Presentato ad Assisi il nuovo movimento che fa capo all’assessore e che punta ad allargare la coalizione

ASSISI – Nel centrodestra il civismo adesso è realtà. Sabato mattina all’hotel ‘Cenacolo’ di Santa Maria degli Angeli l’assessore regionale Paola Agabiti ha alzato il sipario sul nuovo movimento chiamato ‘Civitas’ Presidente è la sindaca di Orvieto Roberta Tardani, mentre i vice saranno i sindaci di Acquasparta, Giovanni Montanie Castel Ritaldi, Elisa Sabbatini. Ma dentro la nuova squadra ci sono anche i sindaci di Deruta, Citerna, Bastia e Preci , Sergio Grifoni per Spoleto e la perugina Francesca Rende confluita nel gruppo dell’assessore regionale dopo aver abbandonato Blu della Galgano. L’operazione che si vuole mettere in campo dal punto di vista della strategia politica? Portare voti al centrodestra ma andandoli a pescare anche fuori dal classico recinto de partiti. Ma senza conflittualità. D’altronde i partiti in sala erano rappresentati oltre che dalla presidente della Regione Donatella Tesei anche da Virginio Caparvi numero uno Lega, Franco Zaffini deputato e segretario regionale di FdI e Raffaele Nevi deputato e plenipotenziario sul campo di Forza Italia.

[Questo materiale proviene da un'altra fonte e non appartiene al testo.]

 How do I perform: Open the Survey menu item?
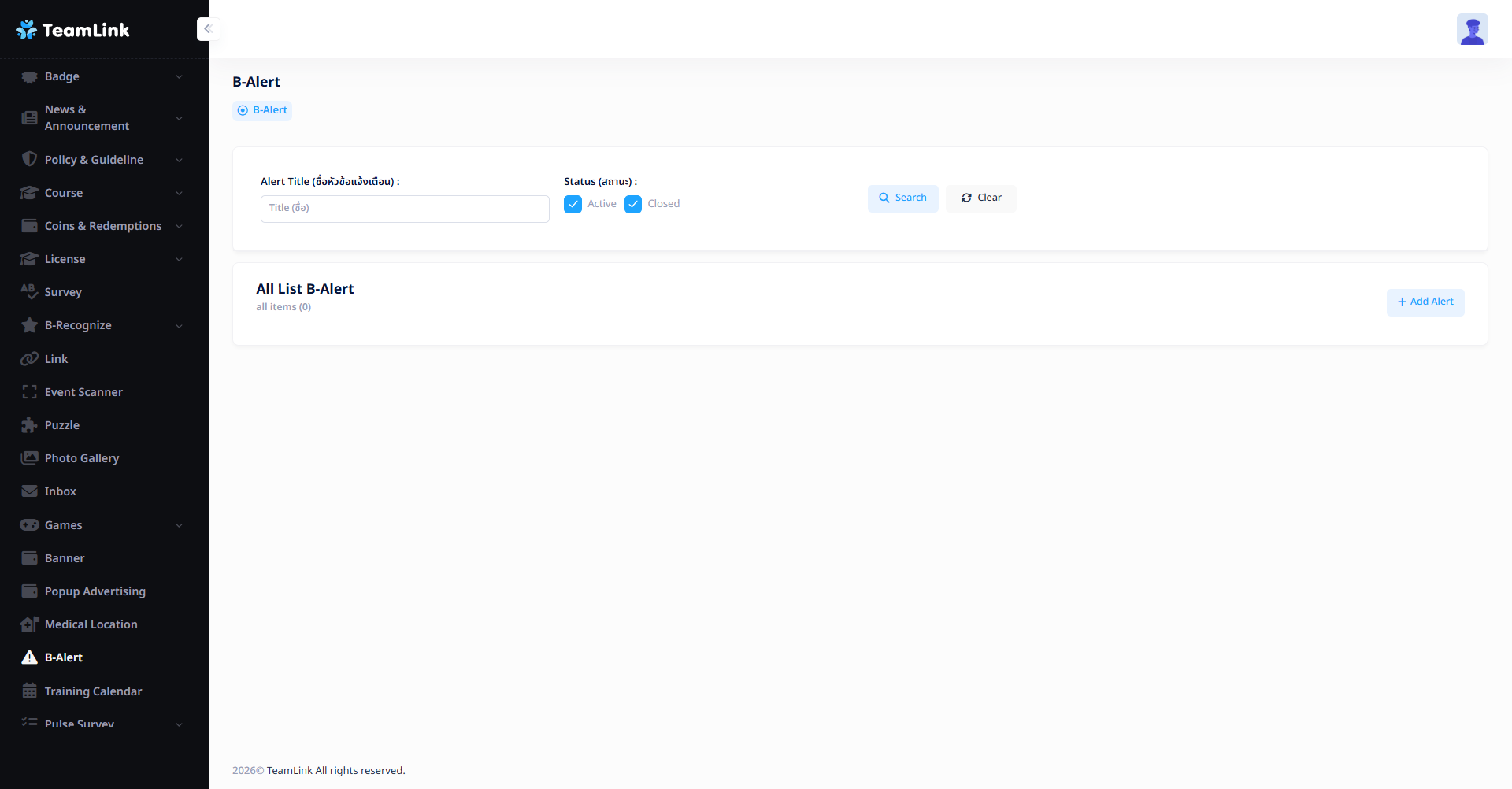point(63,292)
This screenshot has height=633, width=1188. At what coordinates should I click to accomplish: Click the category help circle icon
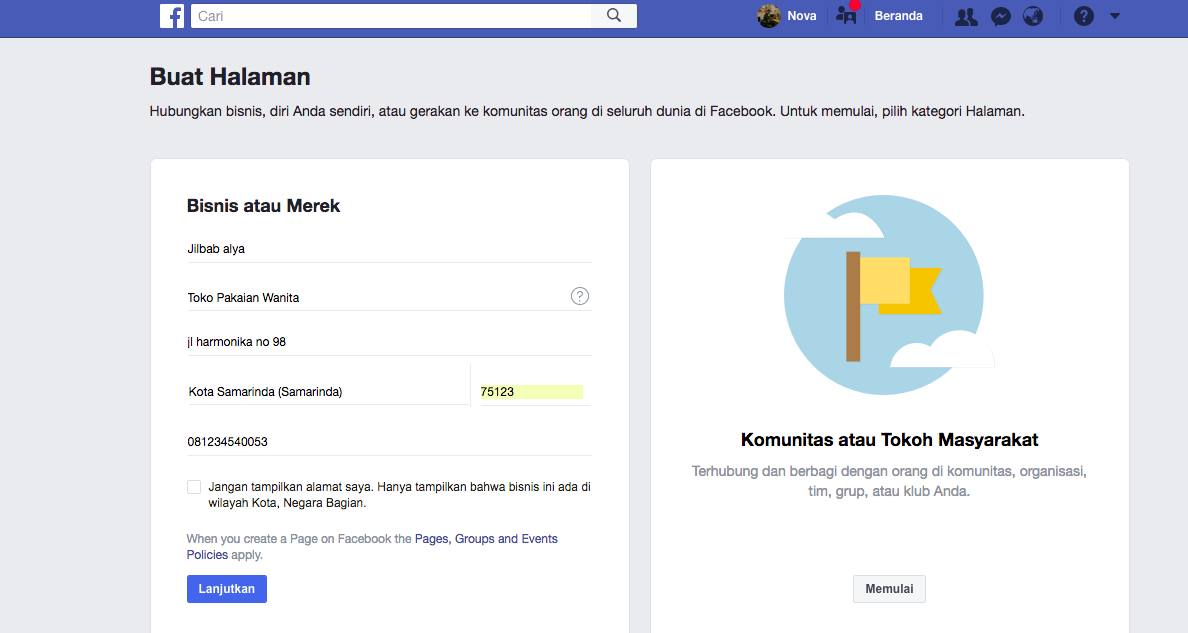579,295
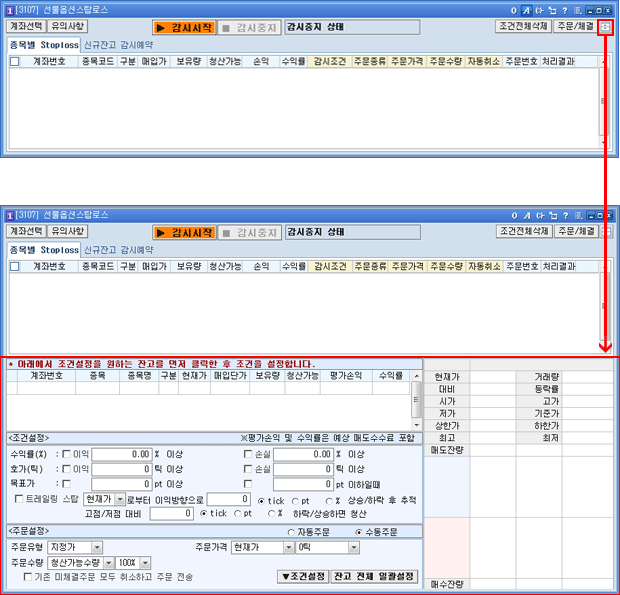Click the help question mark icon in lower window title bar

click(x=566, y=215)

Messaggio chiaro: ancoraggio nel centrodestra e nessuna operazione trasformistica.

Orizzonte e progetto

La stessa Agabiti, nel suo intervento, ha messo paletti e delimitato l’orizzonte del progetto: “Civitas «vuole porre le basi affinché la società civile diventi protagonista. I partiti sono fondamentali tanto quanto il mondo civico. Raccoglieremo idee e istanze dei territori mettendo in rete non solo sindaci ma anche associazioni e comitati nell’ambito di una politica concreta del fare. Il tutto saldamente nel centrodestra, che va arricchito. Vogliamo rappresentare una nuova visione dell’Umbria, attenta alle imprese e al miglioramento della qualità della vita dei cittadini”.

Per allargarsi

Parole quelle di Agabiti che sono state di fatto rilanciate e fatte proprie dalla presidente Tesei: “È il momento di farci sentire perché rappresentiamo una parte importante della regione. Dobbiamo guardare ai civici di centrodestra e allargarci a quelle tante persone e comunità che si riconoscono nel nostro modo di fare e in quello che vogliamo realizzare”. E anche Tardani sulla stessa linea: “L’esigenza – ha sottolineato – è quella di trovare un luogo di crescita in cui potersi confrontare ed esprimere mettendo a patrimonio comune quel radicamento e quell’impegno quotidiano sul territorio oggi più che mai indispensabile per intercettare le esigenze e i bisogni dei cittadini e quindi tradurli in progetti concreti e lungimiranti”. Commenti positivi sono arrivati dai rappresentati dei partiti. Il primo banco di prova? Le elezioni amministrative a Terni e poi nel capoluogo e in altri Comuni. Se il progetto funziona si replica alle elezioni regionali del 2024. Il varo è stato compiuto.